── Material for this task ──

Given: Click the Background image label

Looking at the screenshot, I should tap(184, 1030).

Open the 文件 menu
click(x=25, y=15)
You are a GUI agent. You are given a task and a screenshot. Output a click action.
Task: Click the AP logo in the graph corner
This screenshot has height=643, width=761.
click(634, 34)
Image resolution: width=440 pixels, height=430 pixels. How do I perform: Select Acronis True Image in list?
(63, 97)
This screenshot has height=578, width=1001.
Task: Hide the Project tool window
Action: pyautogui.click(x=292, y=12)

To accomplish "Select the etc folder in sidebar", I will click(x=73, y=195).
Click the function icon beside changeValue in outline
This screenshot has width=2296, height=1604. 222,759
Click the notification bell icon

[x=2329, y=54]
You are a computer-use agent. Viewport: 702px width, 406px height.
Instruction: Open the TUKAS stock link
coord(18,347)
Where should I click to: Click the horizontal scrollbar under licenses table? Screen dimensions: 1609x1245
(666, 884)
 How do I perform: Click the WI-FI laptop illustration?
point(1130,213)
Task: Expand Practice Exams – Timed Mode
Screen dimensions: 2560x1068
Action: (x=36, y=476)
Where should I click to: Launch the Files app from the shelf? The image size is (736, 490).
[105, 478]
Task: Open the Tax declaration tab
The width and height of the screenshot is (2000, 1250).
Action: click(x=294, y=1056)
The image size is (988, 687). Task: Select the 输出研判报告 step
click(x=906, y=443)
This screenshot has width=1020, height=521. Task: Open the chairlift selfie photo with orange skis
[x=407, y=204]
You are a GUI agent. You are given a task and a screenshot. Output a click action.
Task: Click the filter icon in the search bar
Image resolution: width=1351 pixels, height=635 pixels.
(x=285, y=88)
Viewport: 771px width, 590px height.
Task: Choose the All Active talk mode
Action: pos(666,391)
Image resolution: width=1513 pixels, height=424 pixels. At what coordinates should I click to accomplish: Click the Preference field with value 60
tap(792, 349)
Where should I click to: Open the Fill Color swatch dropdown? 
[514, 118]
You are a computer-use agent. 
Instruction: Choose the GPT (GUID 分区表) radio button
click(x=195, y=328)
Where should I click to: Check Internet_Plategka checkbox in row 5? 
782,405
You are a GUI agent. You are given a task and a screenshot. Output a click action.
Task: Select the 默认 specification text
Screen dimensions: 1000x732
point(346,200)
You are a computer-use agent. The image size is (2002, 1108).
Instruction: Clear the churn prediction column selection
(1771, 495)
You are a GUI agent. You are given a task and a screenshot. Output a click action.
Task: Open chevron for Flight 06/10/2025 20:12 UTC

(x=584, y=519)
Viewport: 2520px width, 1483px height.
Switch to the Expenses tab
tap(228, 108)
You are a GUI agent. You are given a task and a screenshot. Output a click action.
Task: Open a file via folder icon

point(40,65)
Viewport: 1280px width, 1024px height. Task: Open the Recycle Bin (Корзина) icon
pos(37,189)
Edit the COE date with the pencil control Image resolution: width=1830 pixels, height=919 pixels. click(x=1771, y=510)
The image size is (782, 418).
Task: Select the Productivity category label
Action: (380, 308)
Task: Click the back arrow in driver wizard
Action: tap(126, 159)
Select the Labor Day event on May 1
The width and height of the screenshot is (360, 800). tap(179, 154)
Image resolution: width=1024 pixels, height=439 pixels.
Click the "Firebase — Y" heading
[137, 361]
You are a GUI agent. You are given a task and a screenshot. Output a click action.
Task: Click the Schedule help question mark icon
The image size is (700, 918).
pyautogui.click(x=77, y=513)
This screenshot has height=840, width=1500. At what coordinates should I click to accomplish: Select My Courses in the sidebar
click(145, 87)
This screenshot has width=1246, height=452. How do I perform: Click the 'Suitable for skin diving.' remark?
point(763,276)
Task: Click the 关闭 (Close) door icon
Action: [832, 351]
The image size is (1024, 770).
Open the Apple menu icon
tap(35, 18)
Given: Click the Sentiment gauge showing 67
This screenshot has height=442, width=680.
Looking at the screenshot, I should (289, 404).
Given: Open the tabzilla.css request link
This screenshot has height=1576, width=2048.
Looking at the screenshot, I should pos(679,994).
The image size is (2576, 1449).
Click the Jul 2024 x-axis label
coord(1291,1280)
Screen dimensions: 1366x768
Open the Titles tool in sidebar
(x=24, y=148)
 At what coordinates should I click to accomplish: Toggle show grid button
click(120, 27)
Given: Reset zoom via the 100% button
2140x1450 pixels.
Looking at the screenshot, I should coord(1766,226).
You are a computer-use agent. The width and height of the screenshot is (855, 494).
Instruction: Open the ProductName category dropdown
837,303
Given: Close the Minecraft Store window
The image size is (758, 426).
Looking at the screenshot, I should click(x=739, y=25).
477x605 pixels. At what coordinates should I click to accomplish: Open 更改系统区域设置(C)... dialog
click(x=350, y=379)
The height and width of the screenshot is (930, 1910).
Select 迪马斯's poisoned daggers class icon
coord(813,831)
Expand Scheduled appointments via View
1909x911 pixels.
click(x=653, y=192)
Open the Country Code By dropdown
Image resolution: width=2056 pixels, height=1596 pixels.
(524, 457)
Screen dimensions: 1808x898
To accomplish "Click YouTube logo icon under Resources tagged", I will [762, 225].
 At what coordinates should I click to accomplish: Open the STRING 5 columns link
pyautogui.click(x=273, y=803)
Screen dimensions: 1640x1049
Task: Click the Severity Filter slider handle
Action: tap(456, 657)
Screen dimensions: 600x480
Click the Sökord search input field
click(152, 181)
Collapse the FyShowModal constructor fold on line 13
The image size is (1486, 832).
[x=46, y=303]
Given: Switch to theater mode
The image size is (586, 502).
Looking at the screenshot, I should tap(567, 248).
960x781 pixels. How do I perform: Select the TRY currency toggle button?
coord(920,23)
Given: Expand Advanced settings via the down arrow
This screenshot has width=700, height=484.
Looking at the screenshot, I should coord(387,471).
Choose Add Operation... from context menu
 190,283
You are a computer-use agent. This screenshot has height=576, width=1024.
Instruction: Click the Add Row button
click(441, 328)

───

◆ **Directions**
Rewrite every one of the rows above, changing "Image resolution" to "Screenshot size" wherever it occurs and leaving everything else unchanged.

◆ **The reply**
Given: Click the Background image label

Looking at the screenshot, I should tap(184, 1030).

Open the 文件 menu
click(x=25, y=15)
You are a GUI agent. You are given a task and a screenshot. Output a click action.
Task: Click the AP logo in the graph corner
This screenshot has height=643, width=761.
click(634, 34)
Screenshot size: width=440 pixels, height=430 pixels. How do I perform: Select Acronis True Image in list?
(63, 97)
This screenshot has height=578, width=1001.
Task: Hide the Project tool window
Action: pyautogui.click(x=292, y=12)

To accomplish "Select the etc folder in sidebar", I will click(x=73, y=195).
Click the function icon beside changeValue in outline
This screenshot has width=2296, height=1604. 222,759
Click the notification bell icon

[x=2329, y=54]
You are a computer-use agent. Viewport: 702px width, 406px height.
Instruction: Open the TUKAS stock link
coord(18,347)
Where should I click to: Click the horizontal scrollbar under licenses table? Screen dimensions: 1609x1245
(666, 884)
 How do I perform: Click the WI-FI laptop illustration?
point(1130,213)
Task: Expand Practice Exams – Timed Mode
Screen dimensions: 2560x1068
Action: (x=36, y=476)
Where should I click to: Launch the Files app from the shelf? The image size is (736, 490).
[105, 478]
Task: Open the Tax declaration tab
The width and height of the screenshot is (2000, 1250).
Action: click(x=294, y=1056)
The image size is (988, 687). Task: Select the 输出研判报告 step
click(x=906, y=443)
This screenshot has width=1020, height=521. Task: Open the chairlift selfie photo with orange skis
[x=407, y=204]
You are a GUI agent. You are given a task and a screenshot. Output a click action.
Task: Click the filter icon in the search bar
Screenshot size: width=1351 pixels, height=635 pixels.
(x=285, y=88)
Viewport: 771px width, 590px height.
Task: Choose the All Active talk mode
Action: pos(666,391)
Screenshot size: width=1513 pixels, height=424 pixels. At what coordinates should I click to accomplish: Click the Preference field with value 60
tap(792, 349)
Where should I click to: Open the Fill Color swatch dropdown? 
[514, 118]
You are a computer-use agent. 
Instruction: Choose the GPT (GUID 分区表) radio button
click(x=195, y=328)
Where should I click to: Check Internet_Plategka checkbox in row 5? 
782,405
You are a GUI agent. You are given a task and a screenshot. Output a click action.
Task: Select the 默认 specification text
Screen dimensions: 1000x732
point(346,200)
You are a computer-use agent. The image size is (2002, 1108).
Instruction: Clear the churn prediction column selection
(1771, 495)
You are a GUI agent. You are given a task and a screenshot. Output a click action.
Task: Open chevron for Flight 06/10/2025 20:12 UTC

(x=584, y=519)
Viewport: 2520px width, 1483px height.
Switch to the Expenses tab
tap(228, 108)
You are a GUI agent. You are given a task and a screenshot. Output a click action.
Task: Open a file via folder icon

point(40,65)
Viewport: 1280px width, 1024px height. Task: Open the Recycle Bin (Корзина) icon
pos(37,189)
Edit the COE date with the pencil control Screenshot size: width=1830 pixels, height=919 pixels. click(x=1771, y=510)
The image size is (782, 418).
Task: Select the Productivity category label
Action: (380, 308)
Task: Click the back arrow in driver wizard
Action: tap(126, 159)
Select the Labor Day event on May 1
The width and height of the screenshot is (360, 800). tap(179, 154)
Screenshot size: width=1024 pixels, height=439 pixels.
Click the "Firebase — Y" heading
[137, 361]
You are a GUI agent. You are given a task and a screenshot. Output a click action.
Task: Click the Schedule help question mark icon
The image size is (700, 918).
pyautogui.click(x=77, y=513)
This screenshot has height=840, width=1500. At what coordinates should I click to accomplish: Select My Courses in the sidebar
click(145, 87)
This screenshot has width=1246, height=452. How do I perform: Click the 'Suitable for skin diving.' remark?
point(763,276)
Task: Click the 关闭 (Close) door icon
Action: [832, 351]
The image size is (1024, 770).
Open the Apple menu icon
tap(35, 18)
Given: Click the Sentiment gauge showing 67
This screenshot has height=442, width=680.
Looking at the screenshot, I should (289, 404).
Given: Open the tabzilla.css request link
This screenshot has height=1576, width=2048.
Looking at the screenshot, I should pos(679,994).
The image size is (2576, 1449).
Click the Jul 2024 x-axis label
coord(1291,1280)
Screen dimensions: 1366x768
Open the Titles tool in sidebar
(x=24, y=148)
 At what coordinates should I click to accomplish: Toggle show grid button
click(120, 27)
Given: Reset zoom via the 100% button
2140x1450 pixels.
Looking at the screenshot, I should coord(1766,226).
You are a computer-use agent. The width and height of the screenshot is (855, 494).
Instruction: Open the ProductName category dropdown
837,303
Given: Close the Minecraft Store window
The image size is (758, 426).
Looking at the screenshot, I should click(x=739, y=25).
477x605 pixels. At what coordinates should I click to accomplish: Open 更改系统区域设置(C)... dialog
click(x=350, y=379)
The height and width of the screenshot is (930, 1910).
Select 迪马斯's poisoned daggers class icon
coord(813,831)
Expand Scheduled appointments via View
1909x911 pixels.
click(x=653, y=192)
Open the Country Code By dropdown
Screenshot size: width=2056 pixels, height=1596 pixels.
(524, 457)
Screen dimensions: 1808x898
To accomplish "Click YouTube logo icon under Resources tagged", I will [762, 225].
 At what coordinates should I click to accomplish: Open the STRING 5 columns link
pyautogui.click(x=273, y=803)
Screen dimensions: 1640x1049
Task: Click the Severity Filter slider handle
Action: tap(456, 657)
Screen dimensions: 600x480
Click the Sökord search input field
click(152, 181)
Collapse the FyShowModal constructor fold on line 13
The image size is (1486, 832).
[x=46, y=303]
Given: Switch to theater mode
The image size is (586, 502).
Looking at the screenshot, I should tap(567, 248).
960x781 pixels. How do I perform: Select the TRY currency toggle button?
coord(920,23)
Given: Expand Advanced settings via the down arrow
This screenshot has width=700, height=484.
Looking at the screenshot, I should coord(387,471).
Choose Add Operation... from context menu
 190,283
You are a computer-use agent. This screenshot has height=576, width=1024.
Instruction: Click the Add Row button
click(441, 328)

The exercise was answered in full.